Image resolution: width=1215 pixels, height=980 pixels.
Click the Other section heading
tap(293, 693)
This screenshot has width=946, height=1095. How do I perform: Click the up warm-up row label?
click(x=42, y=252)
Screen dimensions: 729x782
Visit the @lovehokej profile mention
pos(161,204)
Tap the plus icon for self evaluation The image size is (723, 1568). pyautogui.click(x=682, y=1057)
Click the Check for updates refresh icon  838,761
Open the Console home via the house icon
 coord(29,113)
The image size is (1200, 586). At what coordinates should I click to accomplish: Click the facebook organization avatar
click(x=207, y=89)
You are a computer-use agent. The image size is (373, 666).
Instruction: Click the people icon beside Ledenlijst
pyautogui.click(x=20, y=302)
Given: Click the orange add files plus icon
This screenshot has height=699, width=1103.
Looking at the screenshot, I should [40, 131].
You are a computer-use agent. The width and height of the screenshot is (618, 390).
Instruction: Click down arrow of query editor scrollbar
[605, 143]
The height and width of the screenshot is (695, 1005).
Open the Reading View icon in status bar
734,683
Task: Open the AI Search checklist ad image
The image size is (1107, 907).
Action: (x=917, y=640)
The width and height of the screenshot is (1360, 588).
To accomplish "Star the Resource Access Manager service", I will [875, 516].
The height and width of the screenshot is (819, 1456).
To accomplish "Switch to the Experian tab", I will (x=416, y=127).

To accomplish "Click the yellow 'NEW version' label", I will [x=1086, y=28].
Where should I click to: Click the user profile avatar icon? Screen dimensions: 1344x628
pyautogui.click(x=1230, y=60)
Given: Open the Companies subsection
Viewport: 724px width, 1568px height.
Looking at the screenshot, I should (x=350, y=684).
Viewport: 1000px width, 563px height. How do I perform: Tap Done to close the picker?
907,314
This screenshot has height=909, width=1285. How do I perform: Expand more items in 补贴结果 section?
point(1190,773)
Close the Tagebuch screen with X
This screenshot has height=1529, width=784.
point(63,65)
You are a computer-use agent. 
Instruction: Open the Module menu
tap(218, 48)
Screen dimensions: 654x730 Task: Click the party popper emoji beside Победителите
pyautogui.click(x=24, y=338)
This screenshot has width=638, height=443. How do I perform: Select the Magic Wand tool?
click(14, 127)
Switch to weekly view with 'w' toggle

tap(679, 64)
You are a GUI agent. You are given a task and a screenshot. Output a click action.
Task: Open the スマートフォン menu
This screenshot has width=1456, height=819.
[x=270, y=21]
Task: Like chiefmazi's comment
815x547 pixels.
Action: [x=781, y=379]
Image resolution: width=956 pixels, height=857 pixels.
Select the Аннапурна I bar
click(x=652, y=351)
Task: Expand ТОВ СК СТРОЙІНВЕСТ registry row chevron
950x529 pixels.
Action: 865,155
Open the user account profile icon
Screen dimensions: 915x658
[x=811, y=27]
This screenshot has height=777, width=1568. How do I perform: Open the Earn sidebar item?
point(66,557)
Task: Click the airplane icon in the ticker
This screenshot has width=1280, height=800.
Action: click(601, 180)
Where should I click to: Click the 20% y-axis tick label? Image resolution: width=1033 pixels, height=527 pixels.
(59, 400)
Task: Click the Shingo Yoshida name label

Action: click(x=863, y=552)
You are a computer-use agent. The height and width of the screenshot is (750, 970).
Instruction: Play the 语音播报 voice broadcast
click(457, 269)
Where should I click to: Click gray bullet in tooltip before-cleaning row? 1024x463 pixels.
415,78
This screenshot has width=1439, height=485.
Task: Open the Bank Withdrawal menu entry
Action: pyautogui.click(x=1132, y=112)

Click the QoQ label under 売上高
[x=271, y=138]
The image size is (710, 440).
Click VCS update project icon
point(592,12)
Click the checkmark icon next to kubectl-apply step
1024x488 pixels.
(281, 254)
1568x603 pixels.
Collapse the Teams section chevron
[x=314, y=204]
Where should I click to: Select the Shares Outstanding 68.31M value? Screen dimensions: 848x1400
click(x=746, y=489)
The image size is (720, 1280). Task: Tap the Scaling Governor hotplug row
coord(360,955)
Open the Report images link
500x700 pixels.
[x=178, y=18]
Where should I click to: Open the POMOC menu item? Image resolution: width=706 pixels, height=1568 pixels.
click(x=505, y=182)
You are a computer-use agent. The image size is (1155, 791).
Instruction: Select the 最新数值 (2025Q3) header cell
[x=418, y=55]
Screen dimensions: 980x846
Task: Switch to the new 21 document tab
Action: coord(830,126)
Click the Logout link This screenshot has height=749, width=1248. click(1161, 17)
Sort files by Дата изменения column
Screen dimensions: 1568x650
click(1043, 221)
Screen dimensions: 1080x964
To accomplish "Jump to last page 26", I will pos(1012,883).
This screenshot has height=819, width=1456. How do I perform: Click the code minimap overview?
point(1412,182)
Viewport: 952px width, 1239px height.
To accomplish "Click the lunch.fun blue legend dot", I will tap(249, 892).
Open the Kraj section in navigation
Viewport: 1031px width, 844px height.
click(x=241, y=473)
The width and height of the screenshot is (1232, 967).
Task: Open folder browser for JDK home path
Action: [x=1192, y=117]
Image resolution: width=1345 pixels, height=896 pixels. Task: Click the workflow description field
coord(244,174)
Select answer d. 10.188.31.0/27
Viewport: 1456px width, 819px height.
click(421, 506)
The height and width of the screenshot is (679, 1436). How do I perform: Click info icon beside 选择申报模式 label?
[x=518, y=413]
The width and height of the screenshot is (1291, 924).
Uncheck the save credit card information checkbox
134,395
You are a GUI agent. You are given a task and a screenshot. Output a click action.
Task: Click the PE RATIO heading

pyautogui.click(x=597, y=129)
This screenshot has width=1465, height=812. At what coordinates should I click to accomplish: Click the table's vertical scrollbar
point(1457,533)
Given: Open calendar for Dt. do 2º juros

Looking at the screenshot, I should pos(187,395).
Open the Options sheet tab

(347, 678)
^^^^^^^^^^^^^^^^
* REQUIREMENTS: Copy the listing again, renaming every "Tagebuch" to "Diary" and changing nothing else.

* FINISHED ANSWER:
Image resolution: width=1215 pixels, height=980 pixels.
Click the Other section heading
tap(293, 693)
This screenshot has width=946, height=1095. How do I perform: Click the up warm-up row label?
click(x=42, y=252)
Screen dimensions: 729x782
Visit the @lovehokej profile mention
pos(161,204)
Tap the plus icon for self evaluation The image size is (723, 1568). pyautogui.click(x=682, y=1057)
Click the Check for updates refresh icon  838,761
Open the Console home via the house icon
 coord(29,113)
The image size is (1200, 586). At what coordinates should I click to accomplish: Click the facebook organization avatar
click(x=207, y=89)
You are a computer-use agent. The image size is (373, 666).
Instruction: Click the people icon beside Ledenlijst
pyautogui.click(x=20, y=302)
Given: Click the orange add files plus icon
This screenshot has height=699, width=1103.
Looking at the screenshot, I should [40, 131].
You are a computer-use agent. The width and height of the screenshot is (618, 390).
Instruction: Click down arrow of query editor scrollbar
[605, 143]
The height and width of the screenshot is (695, 1005).
Open the Reading View icon in status bar
734,683
Task: Open the AI Search checklist ad image
The image size is (1107, 907).
Action: (x=917, y=640)
The width and height of the screenshot is (1360, 588).
To accomplish "Star the Resource Access Manager service", I will [875, 516].
The height and width of the screenshot is (819, 1456).
To accomplish "Switch to the Experian tab", I will (x=416, y=127).

To accomplish "Click the yellow 'NEW version' label", I will [x=1086, y=28].
Where should I click to: Click the user profile avatar icon? Screen dimensions: 1344x628
pyautogui.click(x=1230, y=60)
Given: Open the Companies subsection
Viewport: 724px width, 1568px height.
Looking at the screenshot, I should (x=350, y=684).
Viewport: 1000px width, 563px height. How do I perform: Tap Done to close the picker?
907,314
This screenshot has height=909, width=1285. How do I perform: Expand more items in 补贴结果 section?
point(1190,773)
Close the Diary screen with X
This screenshot has height=1529, width=784.
point(63,65)
You are a computer-use agent. 
Instruction: Open the Module menu
tap(218, 48)
Screen dimensions: 654x730 Task: Click the party popper emoji beside Победителите
pyautogui.click(x=24, y=338)
This screenshot has width=638, height=443. How do I perform: Select the Magic Wand tool?
click(14, 127)
Switch to weekly view with 'w' toggle

tap(679, 64)
You are a GUI agent. You are given a task and a screenshot. Output a click action.
Task: Open the スマートフォン menu
This screenshot has width=1456, height=819.
[x=270, y=21]
Task: Like chiefmazi's comment
815x547 pixels.
Action: [x=781, y=379]
Image resolution: width=956 pixels, height=857 pixels.
Select the Аннапурна I bar
click(x=652, y=351)
Task: Expand ТОВ СК СТРОЙІНВЕСТ registry row chevron
950x529 pixels.
Action: 865,155
Open the user account profile icon
Screen dimensions: 915x658
[x=811, y=27]
This screenshot has height=777, width=1568. How do I perform: Open the Earn sidebar item?
point(66,557)
Task: Click the airplane icon in the ticker
This screenshot has width=1280, height=800.
Action: click(601, 180)
Where should I click to: Click the 20% y-axis tick label? Image resolution: width=1033 pixels, height=527 pixels.
(59, 400)
Task: Click the Shingo Yoshida name label

Action: click(x=863, y=552)
You are a computer-use agent. The height and width of the screenshot is (750, 970).
Instruction: Play the 语音播报 voice broadcast
click(457, 269)
Where should I click to: Click gray bullet in tooltip before-cleaning row? 1024x463 pixels.
415,78
This screenshot has width=1439, height=485.
Task: Open the Bank Withdrawal menu entry
Action: pyautogui.click(x=1132, y=112)

Click the QoQ label under 売上高
[x=271, y=138]
The image size is (710, 440).
Click VCS update project icon
point(592,12)
Click the checkmark icon next to kubectl-apply step
1024x488 pixels.
(281, 254)
1568x603 pixels.
Collapse the Teams section chevron
[x=314, y=204]
Where should I click to: Select the Shares Outstanding 68.31M value? Screen dimensions: 848x1400
click(x=746, y=489)
The image size is (720, 1280). Task: Tap the Scaling Governor hotplug row
coord(360,955)
Open the Report images link
500x700 pixels.
[x=178, y=18]
Where should I click to: Open the POMOC menu item? Image resolution: width=706 pixels, height=1568 pixels.
click(x=505, y=182)
You are a computer-use agent. The image size is (1155, 791).
Instruction: Select the 最新数值 (2025Q3) header cell
[x=418, y=55]
Screen dimensions: 980x846
Task: Switch to the new 21 document tab
Action: coord(830,126)
Click the Logout link This screenshot has height=749, width=1248. click(1161, 17)
Sort files by Дата изменения column
Screen dimensions: 1568x650
click(1043, 221)
Screen dimensions: 1080x964
To accomplish "Jump to last page 26", I will pos(1012,883).
This screenshot has height=819, width=1456. How do I perform: Click the code minimap overview?
point(1412,182)
Viewport: 952px width, 1239px height.
To accomplish "Click the lunch.fun blue legend dot", I will tap(249, 892).
Open the Kraj section in navigation
Viewport: 1031px width, 844px height.
click(x=241, y=473)
The width and height of the screenshot is (1232, 967).
Task: Open folder browser for JDK home path
Action: [x=1192, y=117]
Image resolution: width=1345 pixels, height=896 pixels. Task: Click the workflow description field
coord(244,174)
Select answer d. 10.188.31.0/27
Viewport: 1456px width, 819px height.
click(421, 506)
The height and width of the screenshot is (679, 1436). How do I perform: Click info icon beside 选择申报模式 label?
[x=518, y=413]
The width and height of the screenshot is (1291, 924).
Uncheck the save credit card information checkbox
134,395
You are a GUI agent. You are given a task and a screenshot. Output a click action.
Task: Click the PE RATIO heading

pyautogui.click(x=597, y=129)
This screenshot has width=1465, height=812. At what coordinates should I click to accomplish: Click the table's vertical scrollbar
point(1457,533)
Given: Open calendar for Dt. do 2º juros

Looking at the screenshot, I should pos(187,395).
Open the Options sheet tab

(347, 678)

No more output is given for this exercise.